Central American iGaming operator Blue High House is facing strict disciplinary action in the Netherlands after it was caught offering online games of chance via one of its online gambling domains that has not been licensed by the Dutch Gambling Authority, Kansspelautoriteit (KSA). As a result, the regulator has brandished a cease-and-desist order against the operator. If Blue High House fails to adhere to this request, the regulator will be forced to issue a weekly penalty of €43,000 with a cap of €129,000.
The gambling market of the Netherlands was home to a plethora of gambling operators when it was unregulated. Two years ago, the nation opted for regulation, and the KSA was instated as the country’s central and sole regulatory and supervisory authority for all forms of gambling. Renowned gambling brands like LeoVegas, Kindred, and more exited the Dutch market before the KSA took over. However, most of the operators that left intended to return with a license. Continuing operations in the Netherlands without a valid KSA-approved permit would have been a risk and could have tarnished any operator’s credibility if the regulator had detected an illegal operation. While the big names exited the markets, several other smaller operators continued offering online gambling and sports betting to the Dutch audience until the KSA detected their activity and issued cease-and-desist orders against them. The ongoing fight against illegal operators takes up much of the regulator’s time and resources. Still, the KSA works hard to maintain its market’s integrity and performance.
The growth rate of the Dutch gambling market has slowed down a bit over the past few months but is expected to rise soon as more operators enter the jurisdiction. In July this year, the gross gaming revenue (GGR) from licensed gambling operators was €1.33 billion. A positive statistic in January this year showed that 92 percent of the total Dutch gamblers preferred gambling exclusively on the platforms of licensed operators. The Gambling Act (Wok) is quite consumer-centric to ensure player safety and keep harmful gambling and illegal operators at bay. It also includes a few additional directives that have displeased a few operators. One of those directives includes banning gambling advertising and marketing in public places and on media platforms. Many European gambling jurisdictions allow licensed operators to conduct advertising activities. Still, a few have decided to place a blanket ban on it while other countries are contemplating doing the same. The Dutch Ministry of Justice published a regulation banning untargeted advertising for online games of chance that went into effect in July this year.
====
## Written request A:
Revise the Dutch gambling article between "Central American iGaming" and "cap of €129,000.", inclusive, putting "watchdog" wherever "regulator" appears.
## Written request B:
Format every line of the records as a Markdown table with the columns Number and Record line, skipping blank lines and leaving the pictures out.

## Data lines:
====
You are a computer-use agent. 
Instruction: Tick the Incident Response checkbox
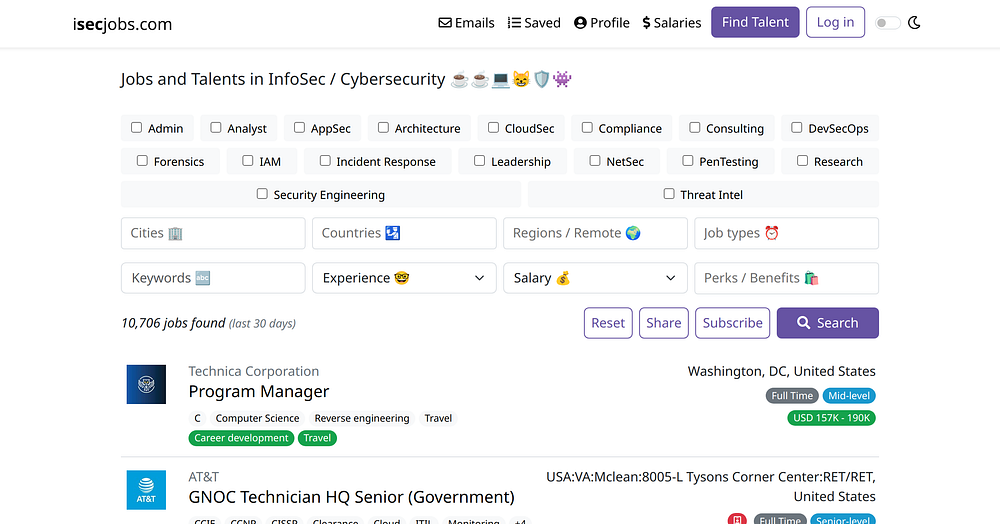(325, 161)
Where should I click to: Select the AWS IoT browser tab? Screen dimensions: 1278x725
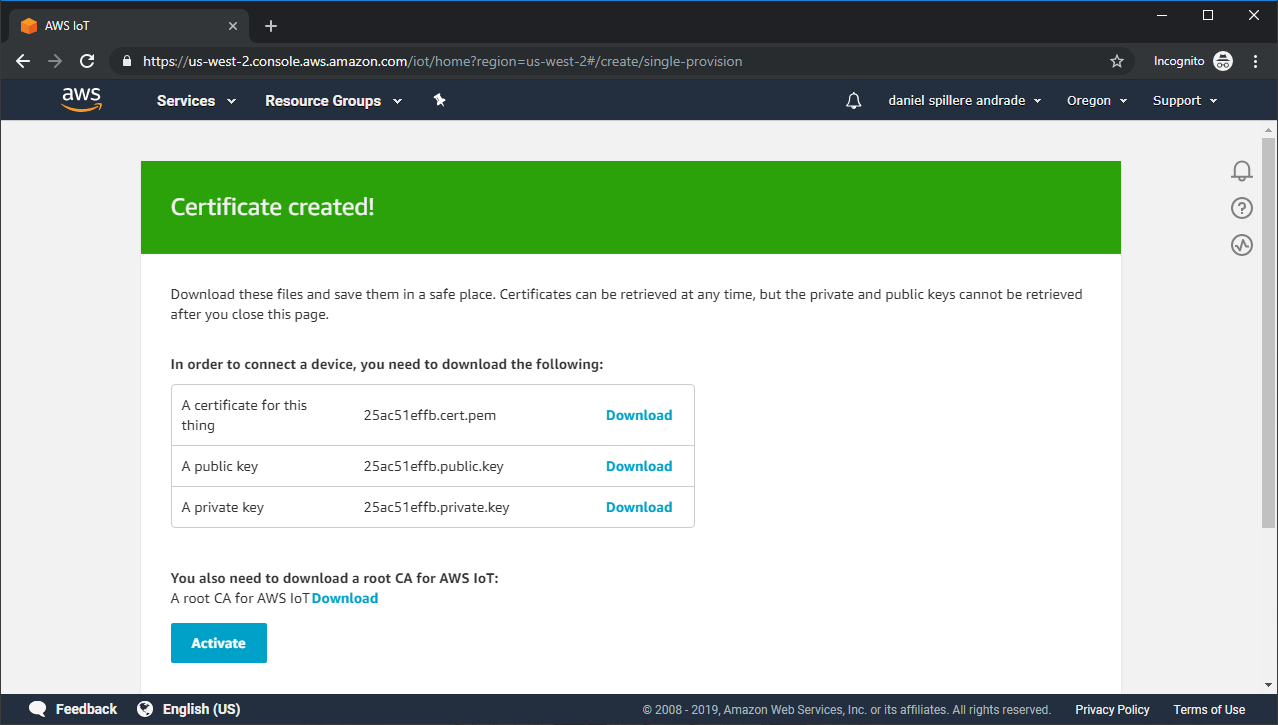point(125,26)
====
## Response A:
Central American iGaming operator Blue High House is facing strict disciplinary action in the Netherlands after it was caught offering online games of chance via one of its online gambling domains that has not been licensed by the Dutch Gambling Authority, Kansspelautoriteit (KSA). As a result, the watchdog has brandished a cease-and-desist order against the operator. If Blue High House fails to adhere to this request, the watchdog will be forced to issue a weekly penalty of €43,000 with a cap of €129,000.

## Response B:
| Number | Record line |
|---|---|
| 1 | You are a computer-use agent.  |
| 2 | Instruction: Tick the Incident Response checkbox |
| 3 | (325, 161) |
| 4 | Where should I click to: Select the AWS IoT browser tab? Screen dimensions: 1278x725 |
| 5 | point(125,26) |